The Day (Conn.), March 6: While Americans have been fixated on their prolonged and bizarre presidential race, scant attention has been played to an alarming development across the Atlantic Ocean – the potential disintegration of the European Union.
Voters in Britain will go to the polls June 23 to decide whether to exit the EU, a movement labeled Brexit. Exiting would be a major blow to Britain and the 28-nation union that formed at the end of the 20th century.
The EU’s loose politico-economic alliance that has led to common ground rules on trade, monetary policy and environmental regulation, has served as perhaps the greatest bulwark against a return of the divisions and national rivalries that led to two world wars in the prior century.
British Prime Minister David Cameron, to assuage the nationalistic elements within his Conservative Party, sought to put the calls for leaving the EU behind him by agreeing to a referendum. Cameron fully expected its rejection, and he is campaigning against Brexit. But polls show Brits – frustrated by a sluggish economy, the problem of immigration from the Middle East and Northern Africa, and influenced by those contending the nation would be better going it alone – split evenly over whether to stay or go.
It is difficult to see how Brexit works well for Britain, for Europe and therefore for the West, including the United States.

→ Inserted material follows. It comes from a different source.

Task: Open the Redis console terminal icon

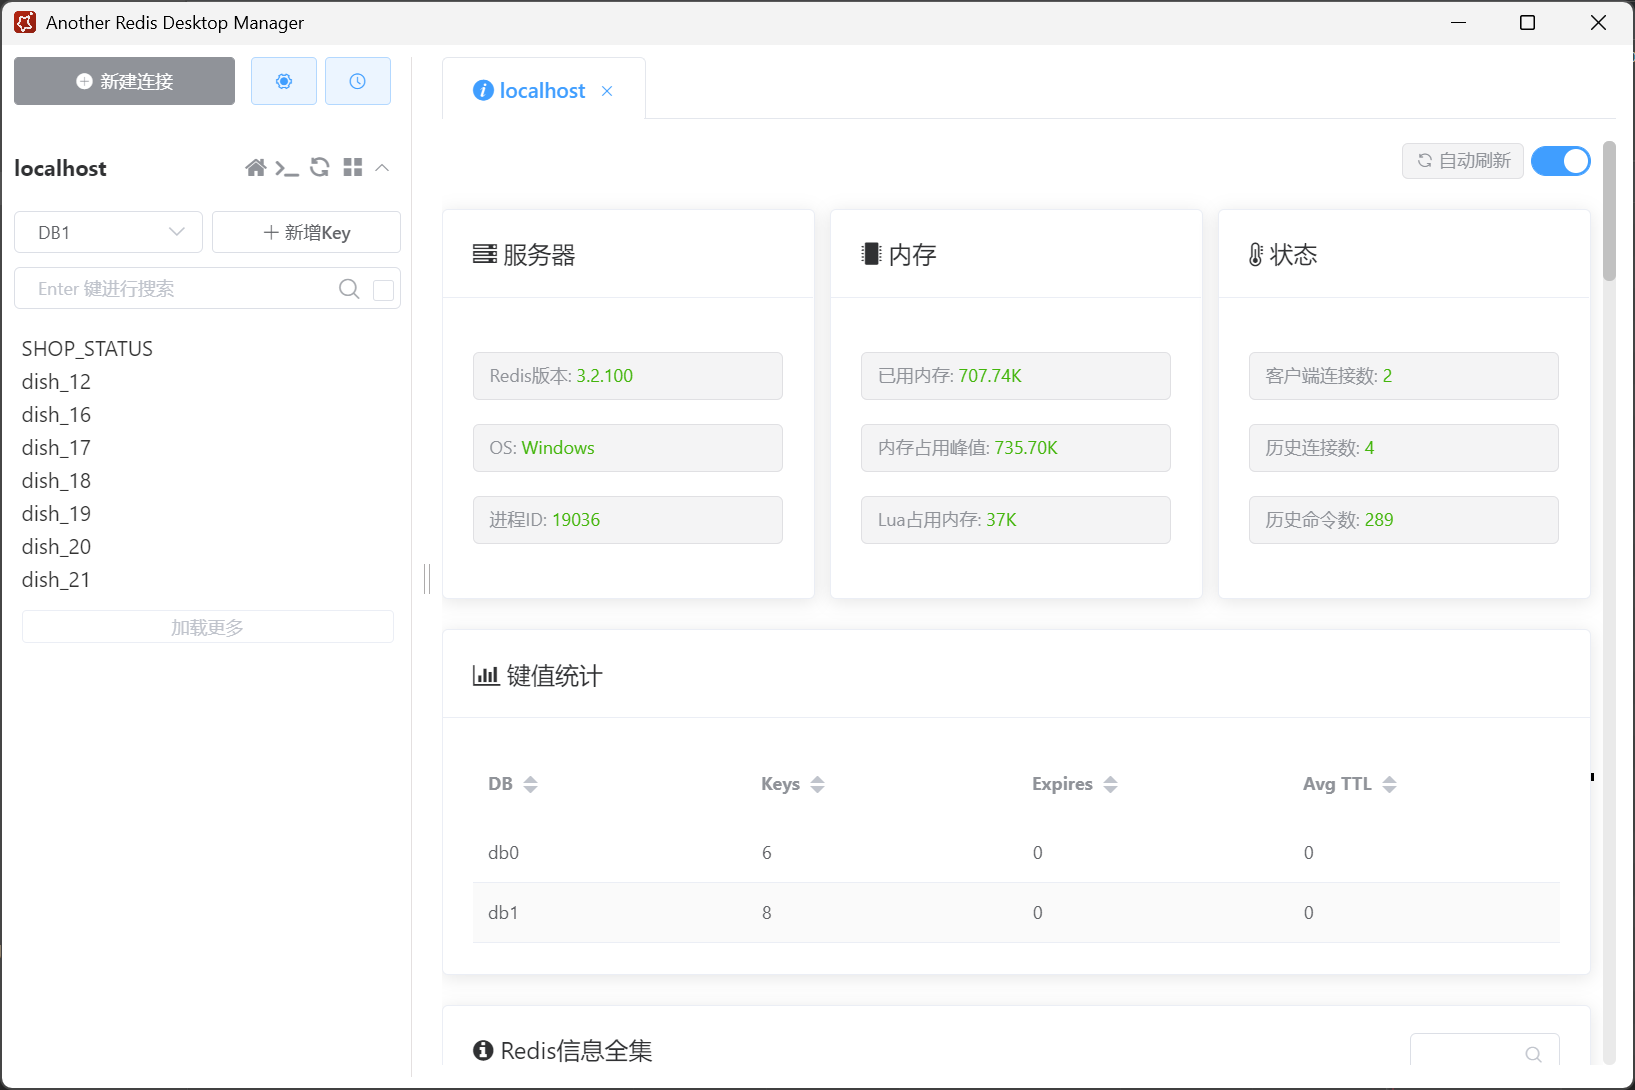Action: pos(287,168)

Removing the world’s fifth-largest economy from the EU would create economic instability at a time when the global economy is shaky.
Britain would still have to trade with its old union partners, but would have lost the ability to help set the rules. With the counterweight Britain and France have provided diminished, Germany’s economic dominance of the EU would grow.

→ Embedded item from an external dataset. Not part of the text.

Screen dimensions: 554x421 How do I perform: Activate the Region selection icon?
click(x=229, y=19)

Brexit would diminish the ability of the continent to deal in a united fashion with issues such as the immigration crisis, economic downturns and health outbreaks. Brexit could also lead to other nations looking for their own exit.
Stability is the better option. But as with the presidential election in the United States, emotion and frustration are driving a segment of the British electorate, rather than pragmatism and a cleared-eyed view of reality.